Referring to the inspiration for Sinsation and reflections on his work, Watts explains, “I recorded most of it [“Hamstrung on the Highway”] in ’95 . . . it’s a genuine interrogation; it wasn’t taken from a movie . . . Back then I was in quite a dark place, and I was looking for myself. I think there’s a reflection in what I was seeing, as someone else being interrogated was an interrogation of myself and of where I was going, because I found myself in a vortex . . . Luckily it’s gone, but I felt I had to go to the most extreme and darkest of places to find myself and put the spotlight there . . . and that went hand-in-glove with me pushing myself to the very limits, to the edge of my life. I was in a complete swirling vortex of massive addiction.”
“I’m lucky and blessed that I found my way back from that place,” Watts continued. “And I realized, too, that you don’t actually have to take yourself to the edge of life to be able to write about it. There is imagination inside the creative process. It’s not just practical exploration, like a field trip to the edge of death or to the deepest points of depravity . . . you don’t have to do all that,” he finishes with a laugh.
Along the same lines, on Sinsation are tracks such as “The Sick”, which Watts describes as, “an exploration of myself . . . this idea of being sick and being blind so having to explore the dark . . . It was quite an extreme time”. As well, “Painiac (Nothing Touches Me)”, he adds, is “a collision of the words ‘maniac’ and ‘pain’ and it just seemed to frame a certain emotion at the time”. The inspiration for all of this? “Drugs. Isolation. Under the guise of self-discovery, but it was self-destruction masquerading as self-discovery . . . and the main catalyst was often extreme exhaustion. Put it under a Bunsen burner and a magnifying glass and BOOM! There’s the record.” The song “Golgotha”, the name of which comes from an ancient hill in Jerusalem where Jesus and others were crucified, “relates to the same . . . going to the place of crucifixion, cremation, creativity, whatever – this sort of funeral pyre to one, illuminate the darkness, and to two, get something from the ashes, which might be a little pearl that you can do something with; that immolation of self.”

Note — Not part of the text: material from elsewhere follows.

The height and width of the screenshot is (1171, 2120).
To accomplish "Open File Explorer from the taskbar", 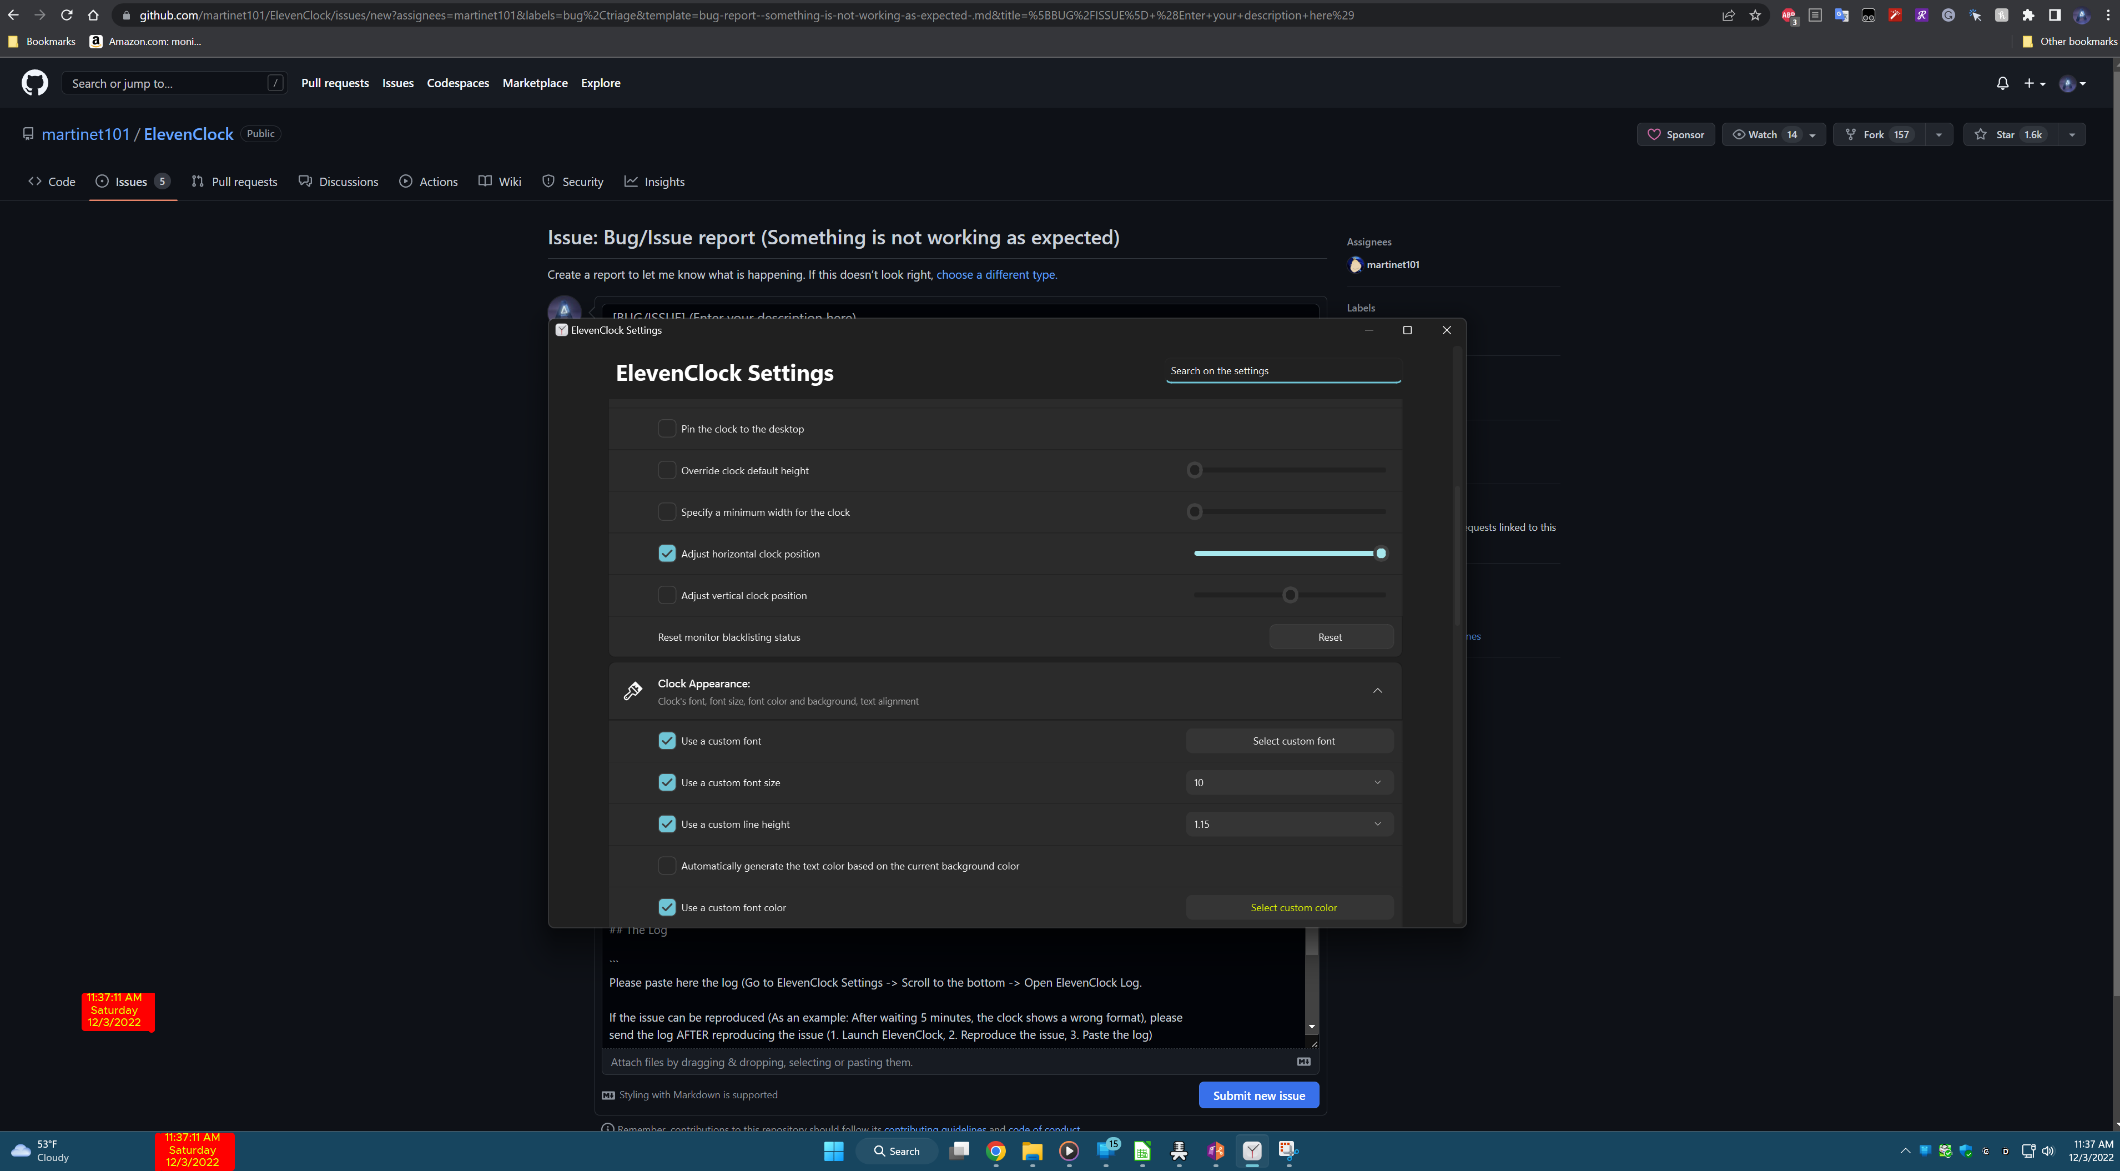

PIG began after Watts started out in the mid-1980s industrial rock scene as a member of KMFDM. Having toured with the likes of Nine Inch Nails and Einstürzende Neubauten, Watts also did sound design for the Punk: Chaos to Couture exhibition at New York’s Metropolitan Museum of Art, as well as collaborated with the late fashion icon Alexander McQueen for the soundtrack to McQueen’s masterpiece, Plato’s Atlantis.
With regards to the upcoming Cold Waves XII, held in Chicago this September, the first stop of his North America Heroin For The Damned tour with Curse Mackey, Watts says “I think it’s a great thing. What Jason Novak and his whole crew have done is created not just a great legacy and an event to honour Jamie Duffy [Chicago-area sound engineer and musician who passed away in 2012], but it’s also a gathering of the clans; it’s a place where people feel like they’re amongst their own.”